Lines of data
########################################

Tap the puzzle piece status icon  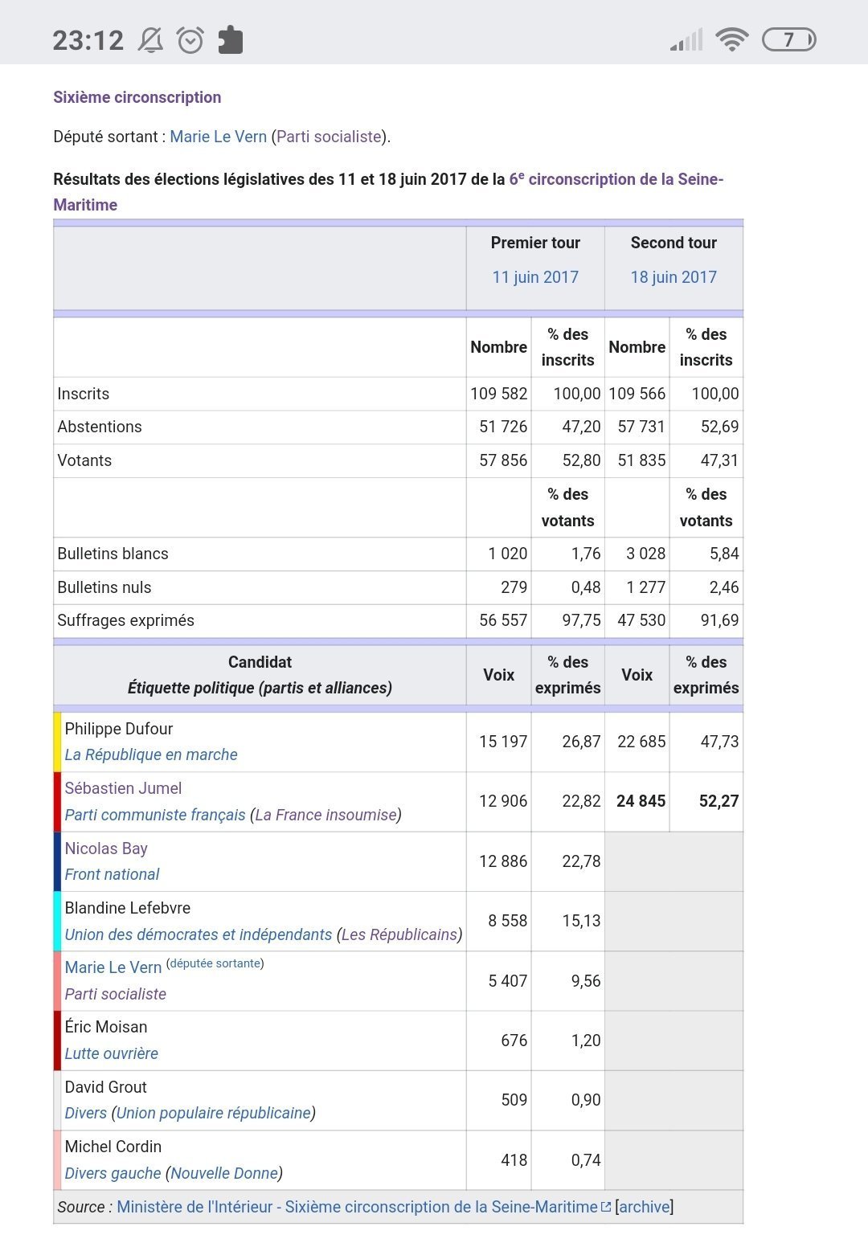(x=231, y=40)
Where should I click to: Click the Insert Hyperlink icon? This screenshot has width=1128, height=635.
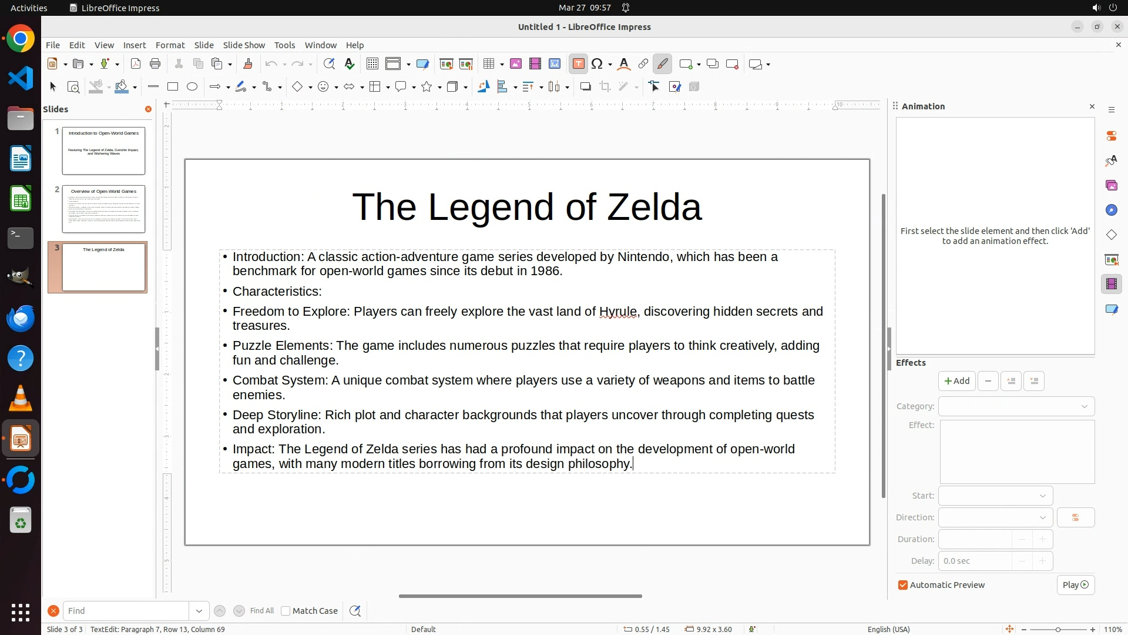(643, 64)
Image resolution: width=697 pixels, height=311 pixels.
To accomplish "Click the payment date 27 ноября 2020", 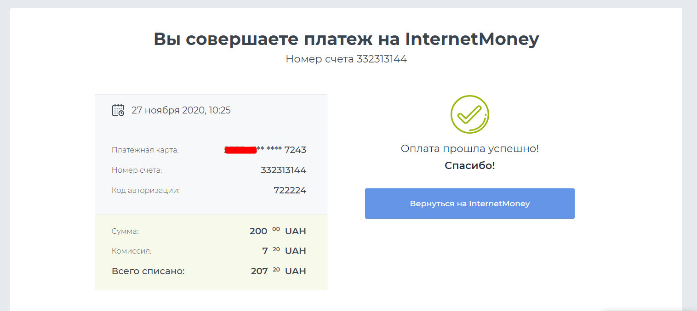I will click(x=181, y=110).
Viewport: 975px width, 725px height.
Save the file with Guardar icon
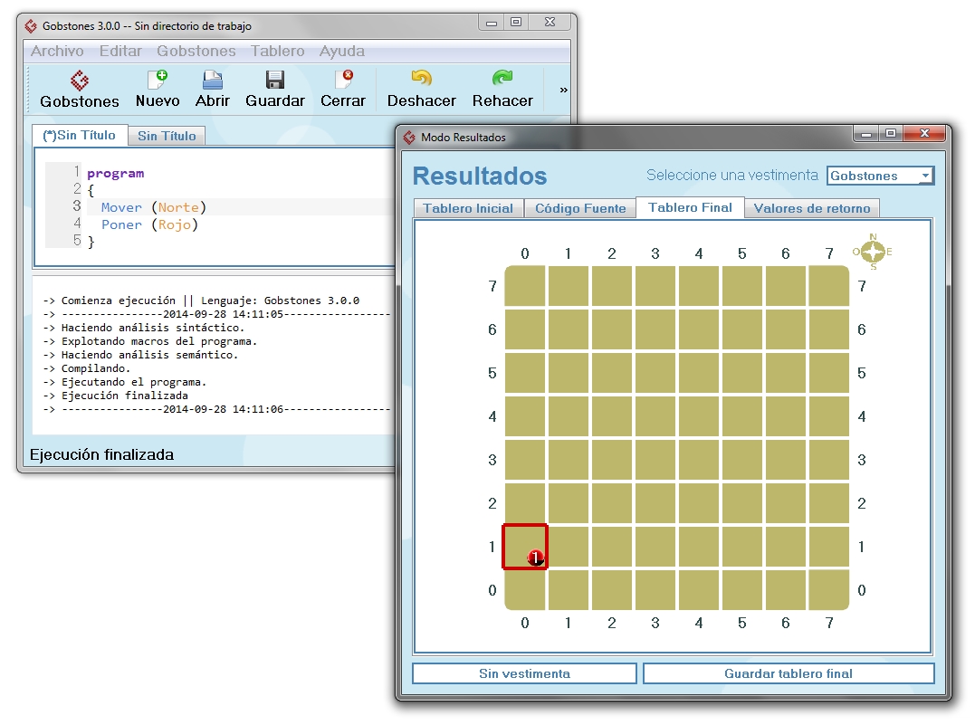click(275, 89)
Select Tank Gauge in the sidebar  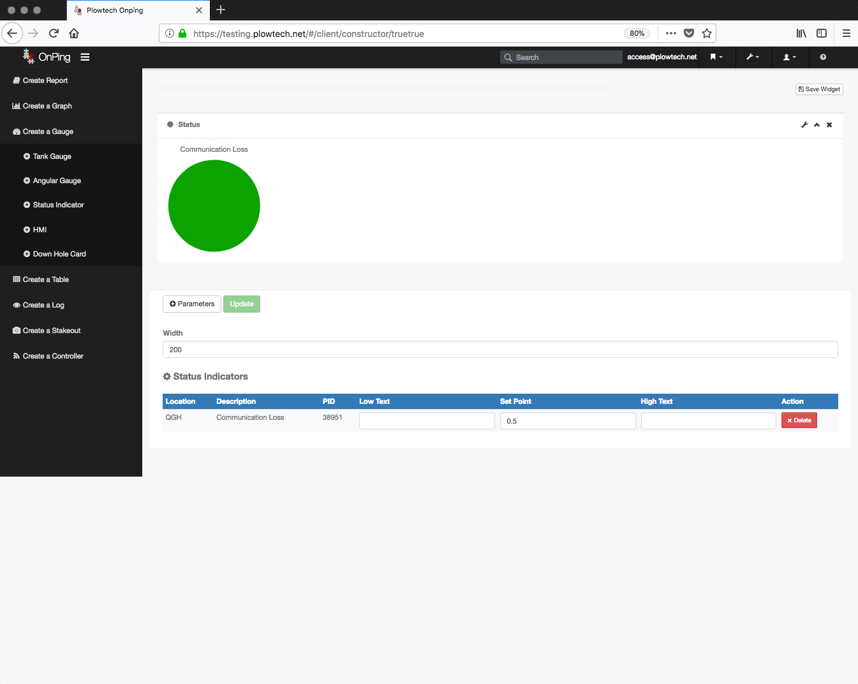[52, 156]
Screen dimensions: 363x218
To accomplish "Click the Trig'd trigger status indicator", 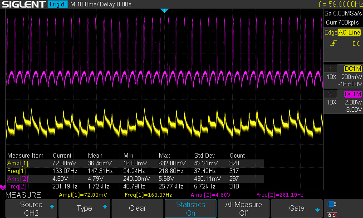I will click(x=57, y=5).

########################################

■ What you should do: Report how many lines of the items contain the string "height", treating uppercase and lowercase as different. Give only the number.

■ Exercise result: 3